1. ¹Division of Hematology/Oncology, Department of Internal Medicine, University of Michigan, Ann Arbor, MI, USA
2. ²The University of Michigan Comprehensive Cancer Center Affymetrix and cDNA Microarray Core Facility, Ann Arbor, MI, USA
3. ³Department of Internal Medicine, Division of Gastroenterology, The University of Puerto Rico Comprehensive Cancer Center, San Juan, PR, USA
4. ⁴The University of Michigan Comprehensive Cancer Center, Ann Arbor, MI, USA
5. ⁵Division of Gastroenterology, Department of Internal Medicine, University of Michigan, Ann Arbor, MI, USA

Correspondence: DT Dang, Division of Gastroenterology, Department of Internal Medicine University of Michigan, 1150 W. Medical Center Drive, MSRB I, Room 6514, Ann Arbor, MI 48109-0682, USA. E-mail: dangd@umich.edu

⁶These authors contributed equally to this work.

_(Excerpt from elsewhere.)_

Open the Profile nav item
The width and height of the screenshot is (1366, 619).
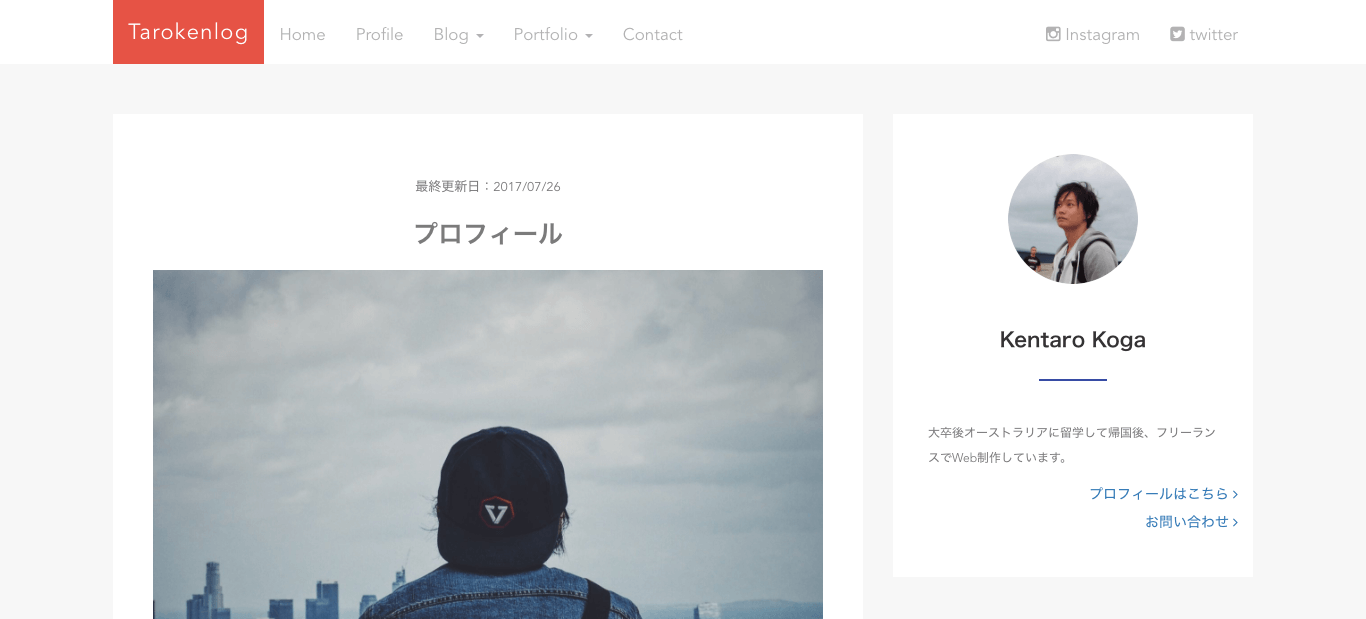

Received 21 October 2006; Revised 28 November 2006; Accepted 1 December 2006; Published online 5 February 2007.

Abstract

CDX2 is a Drosophila caudal-related homeobox transcription factor that is important for the establishment and maintenance of intestinal epithelial cells. We have reported that CDX2 promotes tumorigenicity in a subset of human colorectal cancer cell lines. Here, we present evidence that CDX2 negatively regulates the well-documented growth inhibitor insulin-like growth factor binding protein-3 (IGFBP-3). Specifically, CDX2 binds to the IGFBP-3 gene promoter and can repress IGFBP-3 transcription, protein expression and secretion. Furthermore, inhibition of IGFBP-3 partially rescues the decreased anchorage-independent growth phenotype observed in CDX2 knockout cells. These data demonstrate for the first time that (1) CDX2 can function as a transcriptional repressor, and (2) one mechanism by which CDX2 promotes anchorage-independent growth is by transcriptional repression of IGFBP-3.